- Overproofed Bourbon or Rye Whiskey
- Angostora bitters
- Pinch of salt
- Orange peel
- Add about a sugar cubes worth of sugar to a mixing glass
- Drown the sugar in bitters **(about 4-5 dashes)**
- Optionally, add a pinch of salt
- Add an appropriate amount of whiskey **(~2oz or more to taste)**
- Stir ingredients around to let sugar dissolve a bit
- Fill with ice and stir until cold
- Strain into a heavy bottomed old fashioned glass with a large ice cube
- Express orange peel and rub around rim of glass before dropping it into the drink
- Garnish with dried fruit if appropriate
- Since I tend to like whiskey neat, I didn't like most Old Fashioneds, because they just seemed like a sweeter, watered down glass of whiskey. Using overproofed whiskey solves this issue, because the rest of the cocktail accentuates the flavors, while bringing it down to a more sippable proof.
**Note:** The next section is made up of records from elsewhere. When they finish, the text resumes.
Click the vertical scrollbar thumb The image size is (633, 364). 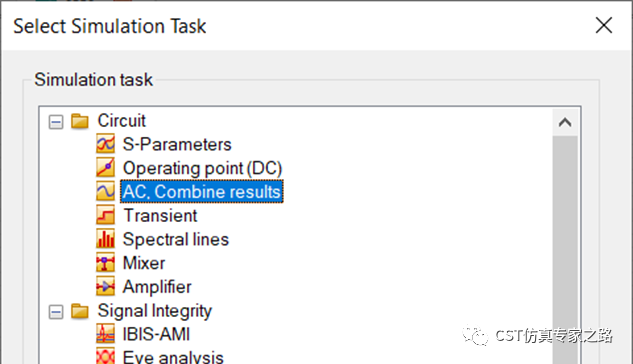tap(565, 250)
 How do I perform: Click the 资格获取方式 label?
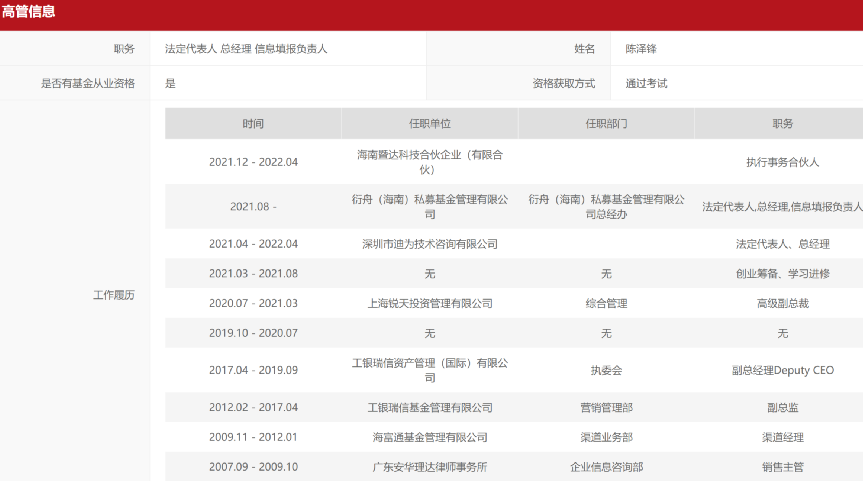pyautogui.click(x=563, y=84)
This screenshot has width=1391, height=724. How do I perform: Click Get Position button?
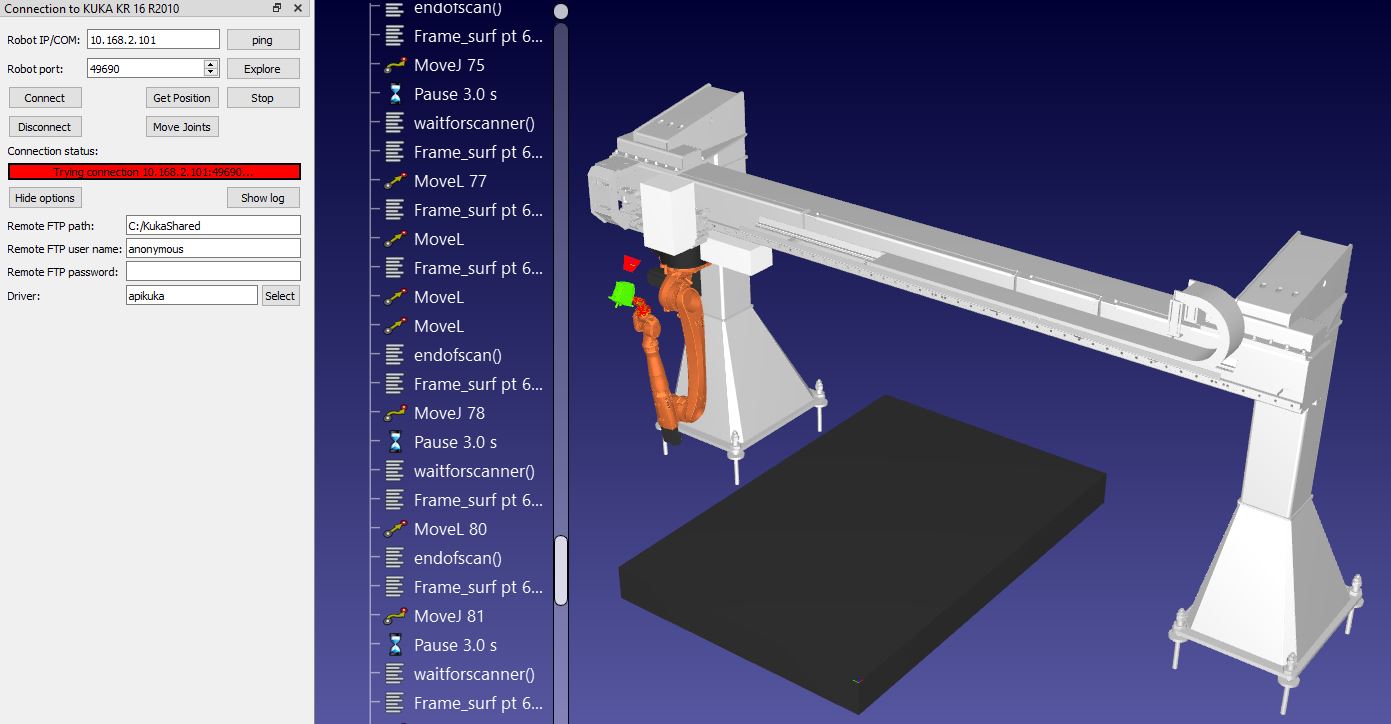pyautogui.click(x=181, y=98)
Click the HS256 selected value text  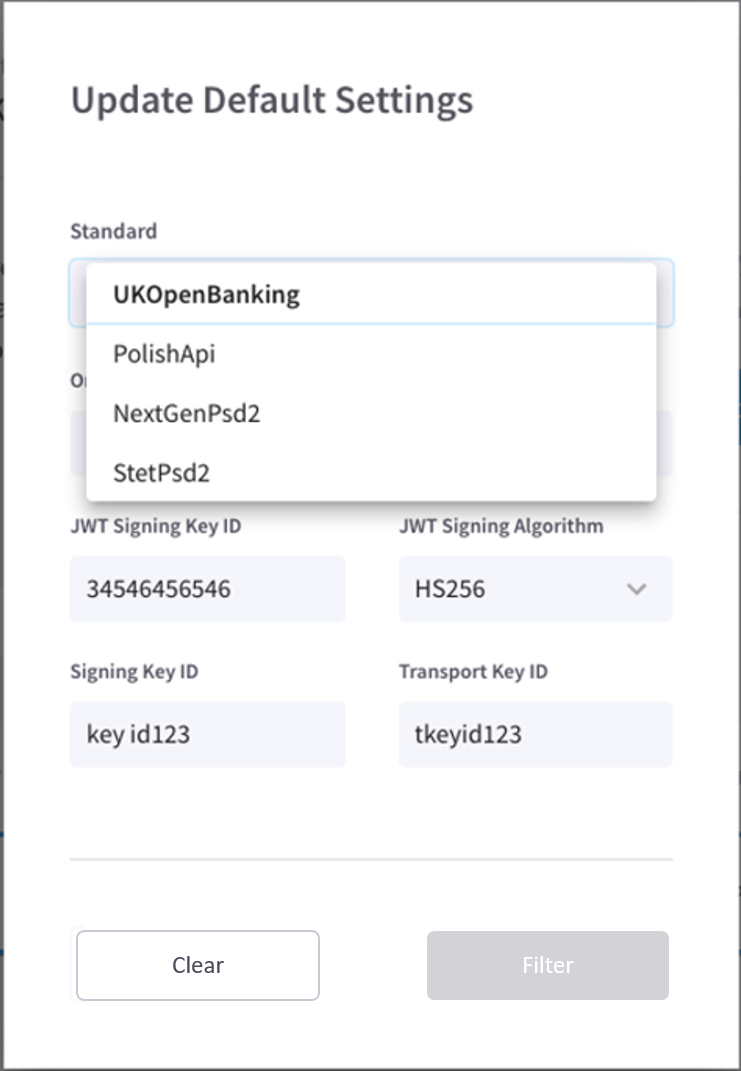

- Alternatively, if I buy a new whiskey (or really any brown spirit), and don't think it's good enough to sip on its own, I find that it can usually be salvaged **(or at least serviceable)** by some variation on this Old Fashioned template.
- I like the purist approach of drowning regular granulated sugar in bitters to make a slurry **(which usually doesn't fully dissolve)**. It's the easiest way to do things (as opposed to making simple syrup or using some other type of syrup), and has a comforting, familiar taste, even if it doesn't result in the most precise or consistent final product **(sort of how I like the undissolved granulated sugar at the bottom of a Dunkin iced coffee)**.
- That being said, a simple tweak I also enjoy is using agave syrup instead of sugar. The agave syrup has a better mouthfeel than regular simple syrup because of its increased viscosity. Depending on how chewy the base spirit you're using is, that can really help round out the drink **(less chewy spirit requiring additional viscosity)**. Double strength simple syrup would likely achieve a similar result, but I usually prefer the flavor profile of the agave syrup.
- Using a lot of bitters **(and to a lesser extent, the pinch of salt)** is especially important in this cocktail, because of the simplicity of ingredients. Bitters act as a flavor enhancer in cocktails similar to salt and pepper in regular food, so just as it's important to season a steak to bring out its underlying flavors, it's important to season an Old Fashioned.
- The orange peel gives the drink a nice citrusy nose, and complements the flavor of most bourbon and rye whiskey. I also occasionally enjoy subbing in dried **(and optionally sweetened)** fruit as a garnish. Dried orange slices work well, but depending on the flavor profile of the base spirit, dried mango, apple, etc are good garnishes.
- Notice that I mention fruit peel and dried fruit, but not fresh fruit. You don't want to use fresh fruit, because it will water down the drink too much, and generally turn it into a fruit juice flavored monstrosity **(if you want a fruit forward cocktail, try a [daiquiri](/daiquiri.html) or [margarita](/margarita.html))**. The twist, or piece of dried fruit adds a nice, restrained flavor pop, but 'Serious minded persons omit fruit salad from Old Fashioneds', so don't muddle the fruit into the drink.
- The old fashioned is more a template than a specific cocktail, so it's relatively easy to riff on the general formula. Substituting rum, tequila, or some other base spirit is usually a straightforward way to produce a drinkable variation. The sweetening agent can also be substituted as necessary. The Godfather cocktail, for example is simply an Old fashioned with Scotch as the base spirit and amaretto as the sweetener. Oaxacan old fashioned is a similar template with tequila.
- Using the Godfather variation with a peaty scotch as the base spirit, and amaretto as the sweetener results in a cocktail with a flavor profile reminiscent of an infused cigar.
- It's important to note that branching out from regular sugar or syrups to liqueurs is much harder than it seems, because each liqueur tends to have its own assertive flavor profile, and they all have varying effective sweetness, meaning that harmonizing their flavor profile with the rest of the drink is a complicated affair.